Chapitre 121
Maëlstrom

Perché au-dessus de la rivière verte, Max se retrancha dans les ombres d’une crevasse. Lui aussi était hypnotisé par ces innombrables trésors. Florence et la femme à la robe verte conversaient toujours sur la passerelle. L’écho lui confiait leur dialogue animé avec une clarté étonnante, alors qu’il était à une bonne trentaine de mètres d’elles.
Il comprenait à présent ce qu’il avait épargné à Livia. Il n’avait aucun doute : elle aussi aurait choisi de nager vers l’or plutôt que la liberté. Et les robes noires auraient interprété ce choix comme une confirmation du destin.
Que se passait-il ensuite ?
La nausée retourna son ventre lorsqu’il se souvint des deux corps dans le cercueil. Comment avaient-ils trouvé la mort ?
Florence et la femme à la robe verte firent demi-tour, et Max se tassa encore lorsqu’elles passèrent à quelques mètres sous lui. Puis il se faufila parmi le dédale de rochers et de parois, jurant contre la douleur dans sa jambe qui le ralentissait. Il jura plus encore lorsqu’il perdit les femmes de vue.

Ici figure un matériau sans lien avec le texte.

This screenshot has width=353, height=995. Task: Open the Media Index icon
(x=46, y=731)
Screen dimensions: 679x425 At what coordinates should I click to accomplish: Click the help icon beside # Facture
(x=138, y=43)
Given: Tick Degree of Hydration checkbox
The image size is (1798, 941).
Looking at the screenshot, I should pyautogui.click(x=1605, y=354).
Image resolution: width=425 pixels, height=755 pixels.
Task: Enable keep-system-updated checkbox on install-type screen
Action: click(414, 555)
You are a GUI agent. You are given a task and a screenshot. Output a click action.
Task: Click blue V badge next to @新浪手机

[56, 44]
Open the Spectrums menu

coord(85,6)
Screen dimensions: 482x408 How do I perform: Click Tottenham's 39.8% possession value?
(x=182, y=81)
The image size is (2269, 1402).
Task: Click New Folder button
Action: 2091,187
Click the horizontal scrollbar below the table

Elles prenaient de l’avance, et il ne pouvait pas se permettre de les perdre. Entre autres parce qu’il n’était pas tout à fait sûr de retrouver ce chemin dans ce labyrinthe géologique.
Il s’accrochait à la direction de leurs voix qui s’éloignaient. Soudain, il distingua la possibilité d’un raccourci : une passerelle branlante qui semblait être à l’abandon. Il mit un pied dessus, testant sa solidité.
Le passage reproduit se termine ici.